_Apply what you read:_
1. In the article on the BBC resignations, how long was the memo Michael Prescott wrote?
2. For each statement, answer yes or no depending on whether the article on the BBC resignations supports it, and quote the words from the article that decide it. (a) Prescott was an independent expert on the BBC's Editorial Standards Committee until June 2025. (b) In September 2023 the BBC News app sent users twelve push notifications about the migration crisis in the United Kingdom. (c) Four BBC employees complained to Prescott about the department overseeing LGBTQ+ coverage.

_Source document:_
BBC Director-General Tim Davie and Head of News Deborah Turness have announced their resignations. In a statement, Davie said: “Overall, the BBC functions successfully, but mistakes were made, and as Director-General I take responsibility for them.”
The resignations follow a scandal sparked by a report published about a week ago in The Telegraph. The newspaper revealed an internal memo written by Michael Prescott, who served as an independent expert on the BBC’s Editorial Standards Committee until June 2025 and was previously political editor of The Sunday Times.
In the 19-page document, Prescott detailed breaches of journalistic impartiality in coverage of topics ranging from Donald Trump’s presidency in the US to migration, race, gender, and the war in Gaza. He said committee members had repeatedly raised these concerns with BBC leadership, including Davie and Turness, but their warnings were either ignored or dismissed.
The memo, addressed to the BBC board, also explained Prescott’s reasons for leaving the Editorial Standards Committee.
He argued that distortions in the corporation’s editorial policy emerge as early as the stage of topic selection and prioritization. As an example, he cited September 2023, when the BBC News app sent users twelve push notifications about sexual assault allegations against comedian Russell Brand, but none about the migration crisis in the United Kingdom, where arrivals and accommodation costs had reached record highs.
The document also claims that the BBC department overseeing LGBTQ+ coverage effectively engages in censorship—systematically blocking materials that contradict its “activist” stance. According to Prescott, three employees of the corporation—a presenter, a reporter, and a producer—had complained to him about this. The BBC, he said, devotes significant attention to bureaucratic challenges faced by people undergoing gender transition, while reporting little on the medical risks associated with the process.
Prescott believes the BBC presents the concept of gender identity as an established fact, even though it remains a matter of public and scientific debate.
The corporation’s Arabic service came under equally sharp criticism. According to Prescott, in its coverage of the war in Gaza it systematically took at face value statements from Hamas, Hezbollah, and other armed groups—including claims about casualty figures and allegations that Israel had staged the shelling of the town of Majdal Shams in the Golan Heights, which killed 12 people, most of them children.

_Data shown:_
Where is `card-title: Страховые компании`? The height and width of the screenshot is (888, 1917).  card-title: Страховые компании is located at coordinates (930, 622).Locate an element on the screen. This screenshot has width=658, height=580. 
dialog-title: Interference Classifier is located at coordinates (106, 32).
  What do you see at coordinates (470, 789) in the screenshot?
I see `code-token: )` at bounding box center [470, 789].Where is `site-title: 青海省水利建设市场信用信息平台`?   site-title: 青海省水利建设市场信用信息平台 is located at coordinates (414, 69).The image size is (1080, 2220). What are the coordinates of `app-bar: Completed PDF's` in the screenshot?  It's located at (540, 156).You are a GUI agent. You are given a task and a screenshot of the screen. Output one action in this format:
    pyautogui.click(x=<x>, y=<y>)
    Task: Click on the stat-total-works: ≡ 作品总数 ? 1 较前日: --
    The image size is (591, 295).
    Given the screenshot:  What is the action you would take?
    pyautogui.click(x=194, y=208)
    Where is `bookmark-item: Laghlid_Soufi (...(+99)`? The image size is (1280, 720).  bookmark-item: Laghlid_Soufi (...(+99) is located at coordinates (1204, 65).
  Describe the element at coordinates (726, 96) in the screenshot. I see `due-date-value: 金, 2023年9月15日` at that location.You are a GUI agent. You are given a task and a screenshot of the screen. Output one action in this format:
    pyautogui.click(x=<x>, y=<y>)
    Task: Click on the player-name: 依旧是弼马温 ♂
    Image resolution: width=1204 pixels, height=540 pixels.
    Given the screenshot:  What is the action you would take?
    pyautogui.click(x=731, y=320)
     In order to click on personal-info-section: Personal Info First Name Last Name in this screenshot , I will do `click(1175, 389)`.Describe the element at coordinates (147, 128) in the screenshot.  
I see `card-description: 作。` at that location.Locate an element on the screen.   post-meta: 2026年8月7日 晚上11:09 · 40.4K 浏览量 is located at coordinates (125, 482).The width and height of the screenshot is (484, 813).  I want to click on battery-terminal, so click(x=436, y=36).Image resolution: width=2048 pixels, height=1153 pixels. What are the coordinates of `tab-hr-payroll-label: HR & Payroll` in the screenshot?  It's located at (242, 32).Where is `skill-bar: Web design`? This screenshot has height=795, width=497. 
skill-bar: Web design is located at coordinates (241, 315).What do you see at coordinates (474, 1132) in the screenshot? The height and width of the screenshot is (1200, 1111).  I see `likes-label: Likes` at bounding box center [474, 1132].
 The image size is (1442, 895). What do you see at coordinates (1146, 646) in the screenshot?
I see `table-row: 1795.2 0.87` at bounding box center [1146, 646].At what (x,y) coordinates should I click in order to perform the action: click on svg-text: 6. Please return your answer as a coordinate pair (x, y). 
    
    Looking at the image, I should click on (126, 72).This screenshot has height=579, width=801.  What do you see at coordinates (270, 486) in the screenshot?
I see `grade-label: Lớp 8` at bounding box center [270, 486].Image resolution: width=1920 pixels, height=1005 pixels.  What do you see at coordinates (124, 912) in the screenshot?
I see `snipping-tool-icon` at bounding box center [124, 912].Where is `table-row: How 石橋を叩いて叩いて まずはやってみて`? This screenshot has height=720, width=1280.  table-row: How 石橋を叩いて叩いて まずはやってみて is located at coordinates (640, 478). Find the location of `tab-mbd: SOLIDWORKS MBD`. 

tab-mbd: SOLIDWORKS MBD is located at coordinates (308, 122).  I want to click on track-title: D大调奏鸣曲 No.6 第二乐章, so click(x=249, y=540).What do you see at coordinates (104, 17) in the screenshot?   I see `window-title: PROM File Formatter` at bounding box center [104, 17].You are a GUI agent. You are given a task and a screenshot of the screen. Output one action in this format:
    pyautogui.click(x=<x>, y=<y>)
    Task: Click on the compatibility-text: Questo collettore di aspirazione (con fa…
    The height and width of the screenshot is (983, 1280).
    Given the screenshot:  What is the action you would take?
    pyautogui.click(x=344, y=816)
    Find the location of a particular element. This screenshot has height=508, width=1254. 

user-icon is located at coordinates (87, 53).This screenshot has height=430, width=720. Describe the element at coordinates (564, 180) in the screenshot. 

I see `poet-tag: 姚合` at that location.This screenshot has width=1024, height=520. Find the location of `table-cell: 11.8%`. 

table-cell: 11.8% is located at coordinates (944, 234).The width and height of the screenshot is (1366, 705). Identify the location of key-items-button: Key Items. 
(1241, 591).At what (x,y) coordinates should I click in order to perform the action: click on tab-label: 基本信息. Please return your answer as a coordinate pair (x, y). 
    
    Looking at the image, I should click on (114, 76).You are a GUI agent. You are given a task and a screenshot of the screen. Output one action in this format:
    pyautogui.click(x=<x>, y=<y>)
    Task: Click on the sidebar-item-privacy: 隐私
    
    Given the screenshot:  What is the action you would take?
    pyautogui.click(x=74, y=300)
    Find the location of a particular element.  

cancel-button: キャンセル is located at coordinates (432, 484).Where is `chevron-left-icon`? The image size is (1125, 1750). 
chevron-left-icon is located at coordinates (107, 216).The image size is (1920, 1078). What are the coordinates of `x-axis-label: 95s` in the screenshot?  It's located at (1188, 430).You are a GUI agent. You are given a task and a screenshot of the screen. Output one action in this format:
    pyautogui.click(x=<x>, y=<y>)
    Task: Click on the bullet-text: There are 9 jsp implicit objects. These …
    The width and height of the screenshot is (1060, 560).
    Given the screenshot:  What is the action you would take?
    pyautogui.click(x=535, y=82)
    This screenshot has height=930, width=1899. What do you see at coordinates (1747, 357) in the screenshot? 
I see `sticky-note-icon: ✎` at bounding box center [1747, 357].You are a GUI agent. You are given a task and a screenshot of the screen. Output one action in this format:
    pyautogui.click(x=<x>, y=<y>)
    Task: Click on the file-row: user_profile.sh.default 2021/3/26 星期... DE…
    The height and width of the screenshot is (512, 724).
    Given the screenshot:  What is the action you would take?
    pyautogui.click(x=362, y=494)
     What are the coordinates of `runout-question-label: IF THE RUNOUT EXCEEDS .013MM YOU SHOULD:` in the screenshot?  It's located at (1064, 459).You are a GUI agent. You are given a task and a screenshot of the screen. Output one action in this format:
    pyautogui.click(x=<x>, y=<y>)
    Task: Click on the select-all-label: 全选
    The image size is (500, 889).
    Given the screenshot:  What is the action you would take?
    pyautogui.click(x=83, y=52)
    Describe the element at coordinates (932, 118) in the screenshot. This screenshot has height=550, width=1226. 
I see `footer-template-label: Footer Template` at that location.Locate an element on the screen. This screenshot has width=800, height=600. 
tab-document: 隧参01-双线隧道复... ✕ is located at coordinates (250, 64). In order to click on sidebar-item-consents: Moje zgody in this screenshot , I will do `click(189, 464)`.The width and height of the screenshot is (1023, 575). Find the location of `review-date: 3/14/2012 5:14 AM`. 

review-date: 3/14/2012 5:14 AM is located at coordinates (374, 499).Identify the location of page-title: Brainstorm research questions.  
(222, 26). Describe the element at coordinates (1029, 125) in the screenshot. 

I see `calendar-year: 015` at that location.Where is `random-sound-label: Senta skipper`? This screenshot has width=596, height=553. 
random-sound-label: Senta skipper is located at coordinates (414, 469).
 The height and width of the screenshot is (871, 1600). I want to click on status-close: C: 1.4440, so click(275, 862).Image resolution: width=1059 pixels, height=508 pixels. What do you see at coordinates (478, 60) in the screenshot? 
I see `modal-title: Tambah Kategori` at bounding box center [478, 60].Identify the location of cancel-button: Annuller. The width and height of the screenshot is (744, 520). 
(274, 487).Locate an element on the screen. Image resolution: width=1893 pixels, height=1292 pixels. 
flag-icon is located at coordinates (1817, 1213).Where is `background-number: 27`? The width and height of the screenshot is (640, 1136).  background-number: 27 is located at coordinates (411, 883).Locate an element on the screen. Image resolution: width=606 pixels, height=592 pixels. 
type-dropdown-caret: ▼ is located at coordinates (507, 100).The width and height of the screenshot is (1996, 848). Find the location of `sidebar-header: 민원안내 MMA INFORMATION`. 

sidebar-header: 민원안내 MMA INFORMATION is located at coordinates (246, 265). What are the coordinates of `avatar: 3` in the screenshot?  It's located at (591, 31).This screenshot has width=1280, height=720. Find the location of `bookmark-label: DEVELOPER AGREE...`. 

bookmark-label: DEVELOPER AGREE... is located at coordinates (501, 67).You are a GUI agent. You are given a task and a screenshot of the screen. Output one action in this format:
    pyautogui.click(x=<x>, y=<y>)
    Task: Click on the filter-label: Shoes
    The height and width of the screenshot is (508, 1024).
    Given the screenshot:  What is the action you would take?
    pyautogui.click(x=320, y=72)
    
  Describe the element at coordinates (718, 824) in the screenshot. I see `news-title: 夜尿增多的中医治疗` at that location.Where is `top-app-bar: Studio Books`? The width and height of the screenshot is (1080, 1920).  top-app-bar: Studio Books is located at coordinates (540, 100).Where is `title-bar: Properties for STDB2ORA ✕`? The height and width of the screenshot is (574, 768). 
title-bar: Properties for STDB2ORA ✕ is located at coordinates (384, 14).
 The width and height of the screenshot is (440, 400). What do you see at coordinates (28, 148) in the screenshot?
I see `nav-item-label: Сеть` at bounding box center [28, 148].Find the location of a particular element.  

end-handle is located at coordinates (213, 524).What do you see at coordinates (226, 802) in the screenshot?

_Answers for each item:_
1. It was 19 pages long.

2.
(a) Yes: "who served as an independent expert on the BBC’s Editorial Standards Committee until June 2025"
(b) No: "sent users twelve push notifications about sexual assault allegations against comedian Russell Brand, but none about the migration crisis in the United Kingdom"
(c) No: "three employees of the corporation—a presenter, a reporter, and a producer—had complained to him about this"